_DIRECTIONS FOR THIS TASK_:
The answer must consist of every line in the data below that holds the word "Cire".

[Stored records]
--- START ---

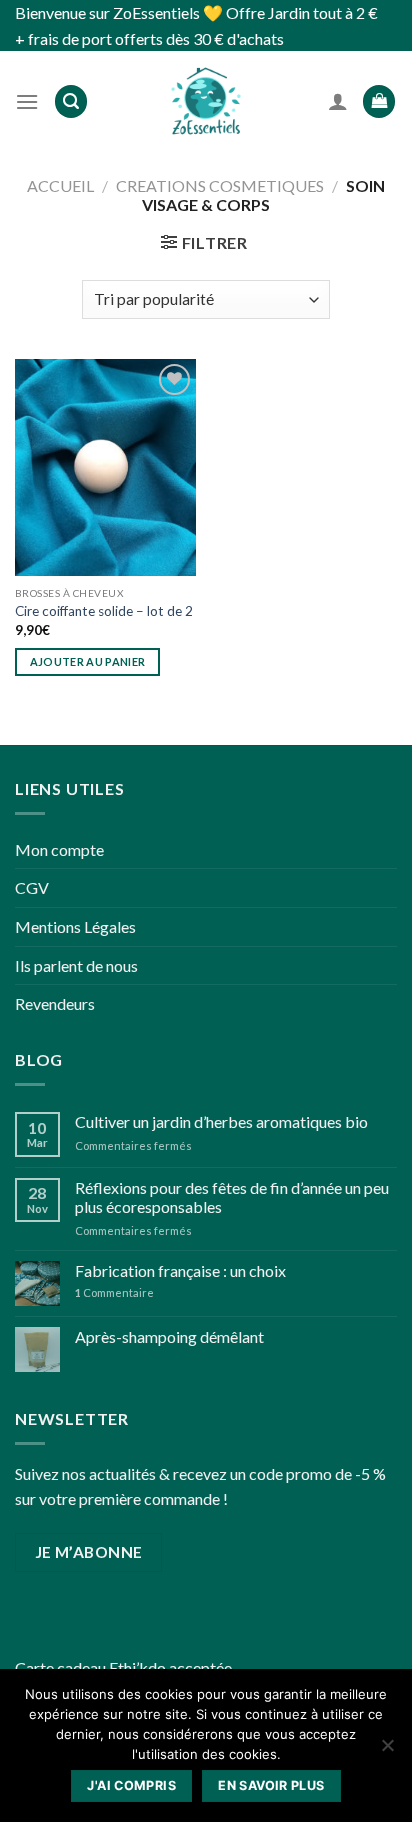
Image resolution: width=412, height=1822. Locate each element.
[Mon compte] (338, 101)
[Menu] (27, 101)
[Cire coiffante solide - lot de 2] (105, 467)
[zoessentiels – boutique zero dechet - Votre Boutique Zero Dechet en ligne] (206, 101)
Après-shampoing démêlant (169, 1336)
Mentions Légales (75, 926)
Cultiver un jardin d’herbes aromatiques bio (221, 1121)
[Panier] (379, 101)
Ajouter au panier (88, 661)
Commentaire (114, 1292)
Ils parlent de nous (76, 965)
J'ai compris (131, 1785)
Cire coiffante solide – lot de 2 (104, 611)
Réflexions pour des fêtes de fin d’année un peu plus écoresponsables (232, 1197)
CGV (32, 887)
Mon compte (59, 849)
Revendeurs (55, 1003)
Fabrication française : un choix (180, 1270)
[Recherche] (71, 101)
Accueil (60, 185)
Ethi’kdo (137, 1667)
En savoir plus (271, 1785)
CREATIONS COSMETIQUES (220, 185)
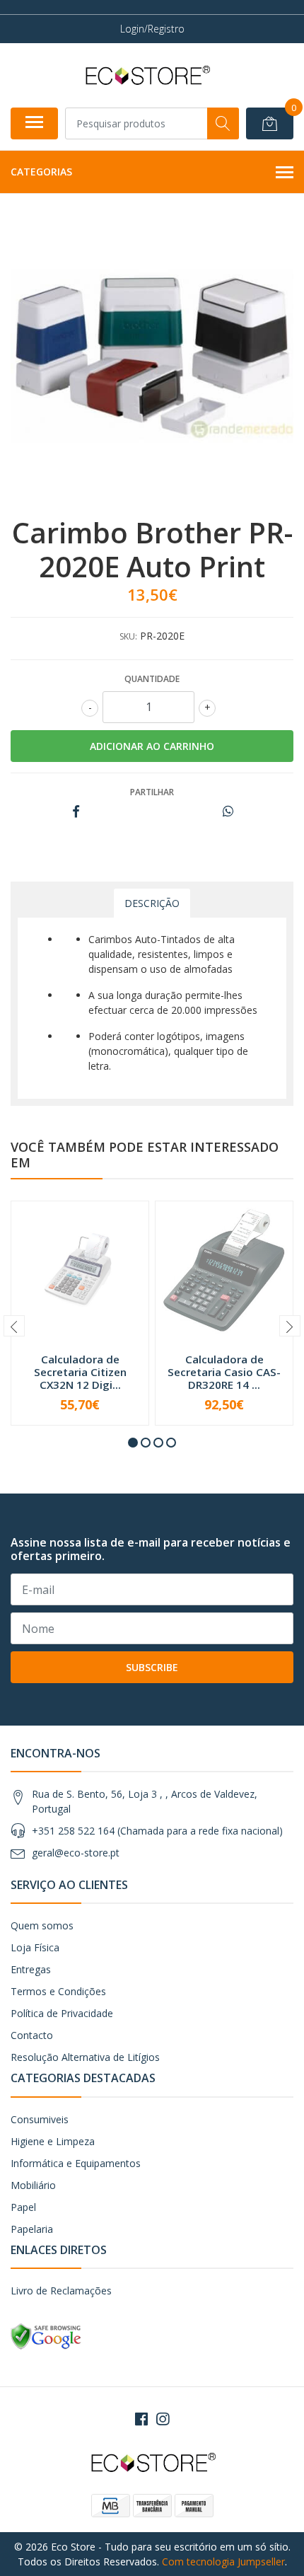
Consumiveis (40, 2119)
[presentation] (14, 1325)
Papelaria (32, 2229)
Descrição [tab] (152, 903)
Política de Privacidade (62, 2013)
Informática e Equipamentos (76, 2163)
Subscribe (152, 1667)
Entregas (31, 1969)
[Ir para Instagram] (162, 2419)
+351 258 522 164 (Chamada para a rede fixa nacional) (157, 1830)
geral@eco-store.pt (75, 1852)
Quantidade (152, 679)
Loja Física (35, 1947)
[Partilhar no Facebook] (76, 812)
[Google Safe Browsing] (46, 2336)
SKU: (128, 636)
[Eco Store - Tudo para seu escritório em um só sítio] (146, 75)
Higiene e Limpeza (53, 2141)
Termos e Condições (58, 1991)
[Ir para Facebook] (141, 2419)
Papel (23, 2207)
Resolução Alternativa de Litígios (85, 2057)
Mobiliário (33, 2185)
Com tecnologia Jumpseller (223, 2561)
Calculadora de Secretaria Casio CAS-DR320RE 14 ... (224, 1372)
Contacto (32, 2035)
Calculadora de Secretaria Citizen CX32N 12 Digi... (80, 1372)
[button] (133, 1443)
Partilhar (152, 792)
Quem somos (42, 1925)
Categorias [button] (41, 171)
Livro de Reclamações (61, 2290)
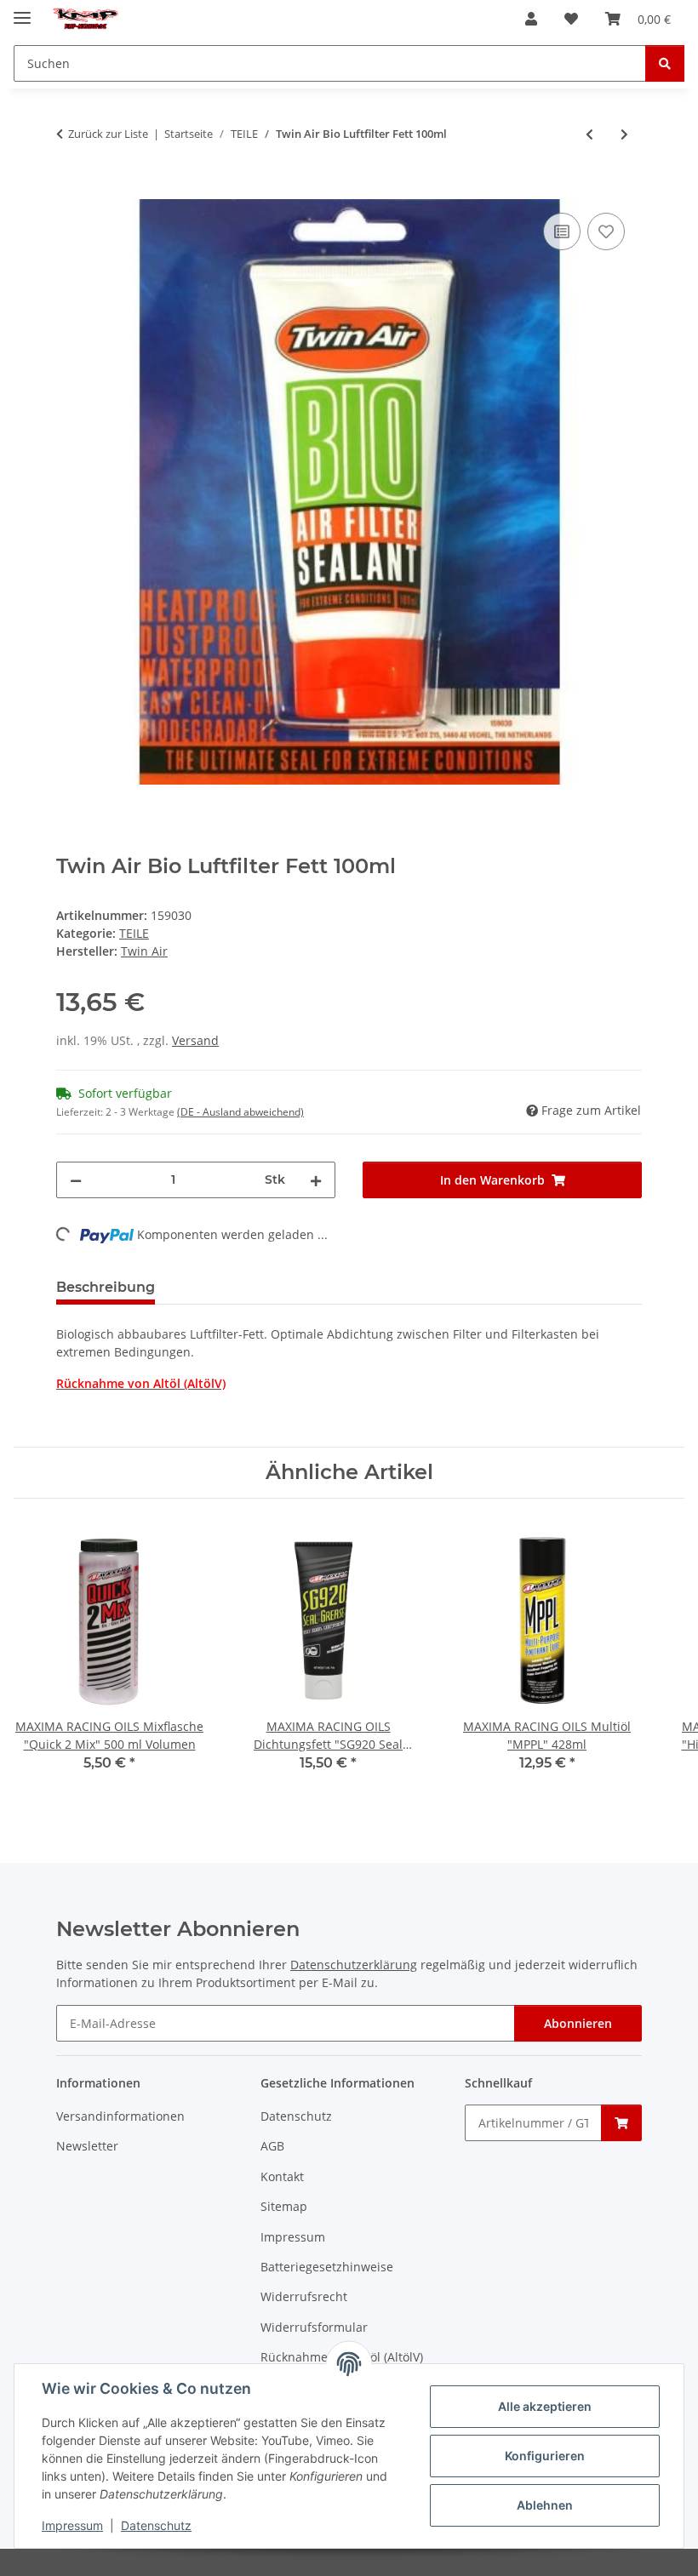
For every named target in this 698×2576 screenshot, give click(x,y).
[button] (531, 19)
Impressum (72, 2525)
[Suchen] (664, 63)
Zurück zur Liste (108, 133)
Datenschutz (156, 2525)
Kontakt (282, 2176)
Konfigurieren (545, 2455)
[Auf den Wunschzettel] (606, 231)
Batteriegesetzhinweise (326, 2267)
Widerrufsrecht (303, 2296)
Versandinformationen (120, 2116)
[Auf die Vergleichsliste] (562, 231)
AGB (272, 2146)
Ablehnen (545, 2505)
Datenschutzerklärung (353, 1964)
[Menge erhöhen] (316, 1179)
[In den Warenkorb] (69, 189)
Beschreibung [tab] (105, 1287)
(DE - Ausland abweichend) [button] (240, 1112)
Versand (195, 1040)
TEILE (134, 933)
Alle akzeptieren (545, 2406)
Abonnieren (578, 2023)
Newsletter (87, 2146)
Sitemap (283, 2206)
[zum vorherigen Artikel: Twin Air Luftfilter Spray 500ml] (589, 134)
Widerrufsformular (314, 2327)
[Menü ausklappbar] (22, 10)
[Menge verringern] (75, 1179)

--- END ---

_YOUR RESPONSE_:
[Cire coiffante solide - lot de 2] (105, 467)
Cire coiffante solide – lot de 2 (104, 611)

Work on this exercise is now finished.